## Text provided
How to Become a SOC Manager

You start the morning reviewing the overnight incident summary. Two medium-severity incidents handled cleanly by the night shift. One SLA near-miss on a high-severity alert because the Tier 1 analyst got pulled into a parallel investigation. You make a note to discuss queue management in the next team sync. You pull up the metrics dashboard: MTTD trending down over the past quarter, false positive rate on the new credential-stuffing rule still too high at 78%.

You assign tuning to your detection engineer. A critical incident from last night needs your review. You read the Tier 2 analyst's report, validate the containment decision to isolate three workstations, and draft a briefing for the CISO covering business impact and remediation timeline. Mid-morning: workforce planning meeting. One analyst is leaving for a vendor role, another wants to move to threat hunting.

## Data extracts
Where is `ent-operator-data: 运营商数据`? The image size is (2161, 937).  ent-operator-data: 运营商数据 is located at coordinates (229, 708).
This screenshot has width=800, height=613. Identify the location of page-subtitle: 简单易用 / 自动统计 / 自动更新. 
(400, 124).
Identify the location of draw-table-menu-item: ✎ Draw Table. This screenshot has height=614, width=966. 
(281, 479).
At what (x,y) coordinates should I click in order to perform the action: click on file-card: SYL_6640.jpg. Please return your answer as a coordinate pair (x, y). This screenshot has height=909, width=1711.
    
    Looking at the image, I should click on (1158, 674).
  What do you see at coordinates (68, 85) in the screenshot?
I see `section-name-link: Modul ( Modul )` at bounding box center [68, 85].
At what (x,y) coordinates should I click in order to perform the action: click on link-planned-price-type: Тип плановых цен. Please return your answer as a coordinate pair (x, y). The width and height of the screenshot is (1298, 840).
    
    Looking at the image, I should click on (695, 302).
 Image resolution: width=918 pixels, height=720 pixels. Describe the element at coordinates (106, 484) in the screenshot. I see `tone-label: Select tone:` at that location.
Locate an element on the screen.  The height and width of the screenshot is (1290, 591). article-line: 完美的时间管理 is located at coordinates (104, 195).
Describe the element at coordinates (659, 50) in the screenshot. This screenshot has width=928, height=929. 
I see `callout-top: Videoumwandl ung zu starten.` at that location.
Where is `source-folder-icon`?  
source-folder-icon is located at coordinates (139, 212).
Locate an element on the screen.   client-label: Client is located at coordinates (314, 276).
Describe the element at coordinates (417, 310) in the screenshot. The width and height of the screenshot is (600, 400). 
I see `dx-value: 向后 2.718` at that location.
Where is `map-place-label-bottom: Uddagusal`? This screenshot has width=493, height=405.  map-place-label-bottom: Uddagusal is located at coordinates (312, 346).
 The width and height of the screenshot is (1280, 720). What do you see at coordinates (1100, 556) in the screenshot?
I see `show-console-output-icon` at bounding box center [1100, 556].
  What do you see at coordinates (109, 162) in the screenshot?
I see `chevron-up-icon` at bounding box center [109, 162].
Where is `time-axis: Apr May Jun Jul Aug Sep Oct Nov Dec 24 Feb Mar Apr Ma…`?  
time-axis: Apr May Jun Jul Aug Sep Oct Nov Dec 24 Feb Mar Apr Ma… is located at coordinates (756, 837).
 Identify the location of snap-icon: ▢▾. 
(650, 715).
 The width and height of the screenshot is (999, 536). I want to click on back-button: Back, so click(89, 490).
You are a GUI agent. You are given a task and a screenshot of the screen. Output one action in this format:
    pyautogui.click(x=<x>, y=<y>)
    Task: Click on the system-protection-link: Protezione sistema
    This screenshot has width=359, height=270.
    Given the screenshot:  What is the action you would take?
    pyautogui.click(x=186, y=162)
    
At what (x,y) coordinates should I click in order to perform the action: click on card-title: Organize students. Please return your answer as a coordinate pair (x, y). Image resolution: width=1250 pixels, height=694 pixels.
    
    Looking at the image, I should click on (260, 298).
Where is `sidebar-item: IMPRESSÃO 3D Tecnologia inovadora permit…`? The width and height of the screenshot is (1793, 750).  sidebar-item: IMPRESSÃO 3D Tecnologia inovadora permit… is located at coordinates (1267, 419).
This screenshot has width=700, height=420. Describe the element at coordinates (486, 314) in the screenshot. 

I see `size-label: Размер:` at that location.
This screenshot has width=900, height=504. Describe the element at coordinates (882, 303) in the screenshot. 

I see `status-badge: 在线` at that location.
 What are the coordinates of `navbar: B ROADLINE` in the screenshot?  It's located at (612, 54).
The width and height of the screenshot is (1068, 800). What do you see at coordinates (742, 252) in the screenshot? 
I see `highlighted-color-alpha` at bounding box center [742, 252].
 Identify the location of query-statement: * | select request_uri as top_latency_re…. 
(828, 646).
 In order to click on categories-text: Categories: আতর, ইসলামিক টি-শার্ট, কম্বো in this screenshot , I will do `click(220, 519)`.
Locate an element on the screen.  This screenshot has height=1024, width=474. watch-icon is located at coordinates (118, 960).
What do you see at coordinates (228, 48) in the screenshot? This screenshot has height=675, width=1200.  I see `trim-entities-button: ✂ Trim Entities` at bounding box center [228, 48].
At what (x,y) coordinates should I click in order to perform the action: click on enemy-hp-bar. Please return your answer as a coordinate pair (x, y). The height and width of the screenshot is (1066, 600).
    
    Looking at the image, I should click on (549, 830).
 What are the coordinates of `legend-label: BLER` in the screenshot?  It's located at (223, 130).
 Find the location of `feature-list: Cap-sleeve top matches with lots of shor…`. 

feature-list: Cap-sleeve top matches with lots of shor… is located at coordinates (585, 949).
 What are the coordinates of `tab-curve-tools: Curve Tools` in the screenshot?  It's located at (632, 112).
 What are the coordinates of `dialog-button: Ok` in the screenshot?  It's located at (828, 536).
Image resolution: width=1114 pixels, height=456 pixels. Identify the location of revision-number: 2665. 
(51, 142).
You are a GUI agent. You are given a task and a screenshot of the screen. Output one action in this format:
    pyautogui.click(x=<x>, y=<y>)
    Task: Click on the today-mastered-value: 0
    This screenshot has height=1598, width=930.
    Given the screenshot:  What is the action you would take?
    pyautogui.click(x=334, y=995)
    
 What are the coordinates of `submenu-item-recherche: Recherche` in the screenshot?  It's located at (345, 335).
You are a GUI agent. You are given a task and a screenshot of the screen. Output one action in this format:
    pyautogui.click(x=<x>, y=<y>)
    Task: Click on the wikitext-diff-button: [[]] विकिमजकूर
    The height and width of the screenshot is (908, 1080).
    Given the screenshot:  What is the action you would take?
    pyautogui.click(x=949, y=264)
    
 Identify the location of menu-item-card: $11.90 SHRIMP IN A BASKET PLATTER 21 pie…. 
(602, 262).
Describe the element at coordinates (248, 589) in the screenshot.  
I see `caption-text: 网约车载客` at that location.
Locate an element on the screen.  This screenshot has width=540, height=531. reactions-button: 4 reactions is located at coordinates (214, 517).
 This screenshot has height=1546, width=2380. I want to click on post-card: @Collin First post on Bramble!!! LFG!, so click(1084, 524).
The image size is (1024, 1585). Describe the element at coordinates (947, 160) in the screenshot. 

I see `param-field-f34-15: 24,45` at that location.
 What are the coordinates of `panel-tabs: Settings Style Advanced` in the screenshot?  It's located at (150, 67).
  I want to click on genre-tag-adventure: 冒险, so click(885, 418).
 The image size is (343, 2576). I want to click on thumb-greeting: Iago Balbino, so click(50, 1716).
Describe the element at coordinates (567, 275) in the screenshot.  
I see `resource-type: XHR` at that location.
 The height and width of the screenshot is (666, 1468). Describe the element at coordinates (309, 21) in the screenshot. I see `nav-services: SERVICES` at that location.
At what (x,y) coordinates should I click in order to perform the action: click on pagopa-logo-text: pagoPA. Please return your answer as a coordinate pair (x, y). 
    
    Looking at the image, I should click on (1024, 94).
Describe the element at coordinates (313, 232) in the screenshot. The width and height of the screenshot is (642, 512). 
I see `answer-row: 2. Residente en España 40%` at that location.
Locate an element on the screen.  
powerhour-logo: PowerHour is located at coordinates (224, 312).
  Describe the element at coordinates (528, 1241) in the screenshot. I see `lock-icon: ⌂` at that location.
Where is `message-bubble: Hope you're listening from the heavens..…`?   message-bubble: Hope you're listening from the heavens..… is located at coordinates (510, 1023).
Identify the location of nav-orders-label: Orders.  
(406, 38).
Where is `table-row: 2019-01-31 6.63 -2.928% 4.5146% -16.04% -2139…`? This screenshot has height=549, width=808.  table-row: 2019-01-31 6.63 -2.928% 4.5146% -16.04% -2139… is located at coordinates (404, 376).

## Problem
Pick up the text on becoming a SOC manager after its last sentence and continue it.

## Your response
You propose backfilling the open seat and creating a six-month rotation program to retain the threat hunting candidate. After lunch, you run a one-on-one with a Tier 1 analyst interested in advancing to Tier 2. You outline a development plan: specific SIEM query skills to build, GCIH certification by Q4, and three supervised escalation investigations over the next two months. A SOAR vendor demo follows.

Their integration with your SIEM looks solid, but the pricing model does not scale well for your alert volume. You document the evaluation. Late afternoon: quarterly SOC performance report. You highlight detection coverage improvements, the 22% MTTR reduction since adding the new EDR integration, and the three areas where additional staffing or tooling would close gaps.

You end the day observing the shift handoff, making sure active investigations transfer cleanly between afternoon and night teams.